El Entierro de la Sardina es una fiesta ‘pagana’ cuyos orígenes, en Murcia, se remontan al siglo XIX. Se trata de una tradición practicada también en otros lugares de España, de tintes carnavalescos. Esta tradición tenía que ver con la prohibición de comer carne durante el tiempo de cuaresma, y el entierro simboliza el paso a un periodo de libertades, de hacer todo lo que normalmente está prohibido, una mascarada en la que cada uno escapa a la cotidianidad de la rutina, y el Entierro de la Sardina, de algún modo, se acoge a esa tradición carnavalesca.

En otros lugares, la sardina se lanza al mar para garantizar la repetición del carnaval al próximo año; pero en Murcia, como también sucede en la tradición vasca, la sardina es quemada.

Los orígenes de esta festividad se remontan al año 1851 cuando un grupo de estudiantes murcianos, entre los que se encontraban el poeta José Selgas y los futuros presidentes del Casino de Murcia, reproducen las mascaradas que habían visto en Madrid.

Esta reproducción tenía lugar la última noche de Carnaval, en la que recorrían las principales calles.
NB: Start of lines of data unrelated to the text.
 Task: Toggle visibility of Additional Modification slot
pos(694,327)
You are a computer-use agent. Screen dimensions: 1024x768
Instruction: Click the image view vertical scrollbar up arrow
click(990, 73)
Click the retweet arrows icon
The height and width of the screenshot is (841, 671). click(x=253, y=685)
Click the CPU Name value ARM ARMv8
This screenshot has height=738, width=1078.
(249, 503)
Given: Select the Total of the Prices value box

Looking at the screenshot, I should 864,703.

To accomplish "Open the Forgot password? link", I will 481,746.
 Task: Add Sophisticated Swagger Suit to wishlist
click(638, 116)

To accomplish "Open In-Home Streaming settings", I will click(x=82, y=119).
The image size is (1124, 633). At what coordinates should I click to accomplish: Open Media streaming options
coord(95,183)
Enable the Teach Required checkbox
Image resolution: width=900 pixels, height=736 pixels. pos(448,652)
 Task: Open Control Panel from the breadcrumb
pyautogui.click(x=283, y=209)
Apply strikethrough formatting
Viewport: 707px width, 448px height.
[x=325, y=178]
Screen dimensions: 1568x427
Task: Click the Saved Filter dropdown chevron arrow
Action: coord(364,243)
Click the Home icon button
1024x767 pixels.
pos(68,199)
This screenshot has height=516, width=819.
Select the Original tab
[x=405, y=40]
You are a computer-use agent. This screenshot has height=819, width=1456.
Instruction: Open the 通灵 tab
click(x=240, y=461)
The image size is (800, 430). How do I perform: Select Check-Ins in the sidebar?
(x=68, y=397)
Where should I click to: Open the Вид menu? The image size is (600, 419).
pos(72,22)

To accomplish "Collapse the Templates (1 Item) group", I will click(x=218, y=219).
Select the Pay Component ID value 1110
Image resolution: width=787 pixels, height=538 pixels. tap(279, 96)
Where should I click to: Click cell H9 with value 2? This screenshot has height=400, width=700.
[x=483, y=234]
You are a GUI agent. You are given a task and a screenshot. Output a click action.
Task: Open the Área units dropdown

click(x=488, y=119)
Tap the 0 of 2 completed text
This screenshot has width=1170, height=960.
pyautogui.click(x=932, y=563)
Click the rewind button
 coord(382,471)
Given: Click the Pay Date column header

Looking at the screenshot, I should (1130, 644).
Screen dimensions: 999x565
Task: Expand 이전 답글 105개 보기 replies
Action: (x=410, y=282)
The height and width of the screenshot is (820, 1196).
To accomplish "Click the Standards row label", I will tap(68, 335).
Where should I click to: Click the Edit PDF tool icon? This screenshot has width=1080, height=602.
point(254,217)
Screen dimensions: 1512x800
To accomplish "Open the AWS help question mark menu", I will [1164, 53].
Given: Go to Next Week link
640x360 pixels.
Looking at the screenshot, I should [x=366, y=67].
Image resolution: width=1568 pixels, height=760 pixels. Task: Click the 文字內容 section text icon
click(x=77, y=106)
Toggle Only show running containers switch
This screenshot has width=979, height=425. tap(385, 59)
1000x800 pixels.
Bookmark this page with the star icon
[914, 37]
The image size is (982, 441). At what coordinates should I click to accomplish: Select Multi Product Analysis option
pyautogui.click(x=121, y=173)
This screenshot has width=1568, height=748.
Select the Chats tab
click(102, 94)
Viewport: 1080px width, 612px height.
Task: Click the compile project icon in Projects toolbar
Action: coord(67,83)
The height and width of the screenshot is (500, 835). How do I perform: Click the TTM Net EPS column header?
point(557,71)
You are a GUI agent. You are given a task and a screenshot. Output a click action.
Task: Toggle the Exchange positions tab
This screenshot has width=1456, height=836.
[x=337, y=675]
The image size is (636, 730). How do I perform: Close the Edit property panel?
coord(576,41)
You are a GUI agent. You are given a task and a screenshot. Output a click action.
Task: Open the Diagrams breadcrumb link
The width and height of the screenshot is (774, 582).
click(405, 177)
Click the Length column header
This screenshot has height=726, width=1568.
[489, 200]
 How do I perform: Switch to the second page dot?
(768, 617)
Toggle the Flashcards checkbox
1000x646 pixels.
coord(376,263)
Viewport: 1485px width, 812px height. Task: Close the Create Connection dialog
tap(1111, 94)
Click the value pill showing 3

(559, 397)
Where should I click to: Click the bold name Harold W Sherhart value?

El desfile lo realizaron con capuchones negros, hachas y un féretro con la sardina y terminaban quemándola ante la expectación general. Así fue como nació el antecedente del Entierro de la Sardina. En 1854 la organización de este acto se centra en la Plaza de San Agustín, donde transportan una sardina que posteriormente depositarían en el Casino de Murcia.

Es ese año cuando se lee por primera vez el llamado Bando del Casino, que después evolucionará a Testamento de la Sardina. Detrás de cada carro desfilaba una banda de música.

En 1859, en el desfile, que cuenta con miles de alumbrantes, figuraban gigantes representando los cinco continentes.

Durante varias décadas esta fiesta sufrió idas y venidas por distintas causas, ya fuera sucesos trágicos como la riada de Santa Teresa o motivos económicos.

La reorganización de las fiestas de primavera tuvo lugar en el año 1942. A partir de este momento, la cabalgata desfiló con normalidad por su recorrido tradicional y en 1945 las fiestas pasarían a ser organizadas y dirigidas por el Ayuntamiento de Murcia.

En el periodo comprendido entre los años 50 y 60 se constituye la Comisión Permanente de Festejos, la Junta General Sardinera y la Agrupación Sardinera, que después de 1980 logró la estabilidad y permanencia del festejo perseguida durante tanto tiempo. A partir de los años 80 y hasta nuestros días las modificaciones han sido muy pocas, aunque la Agrupación Sardinera destaca 2006 como fecha importante de esta época moderna del Entierro de la Sardina ya que es el año en el que se acredita la Declaración de Fiesta de Interés Turístico Internacional.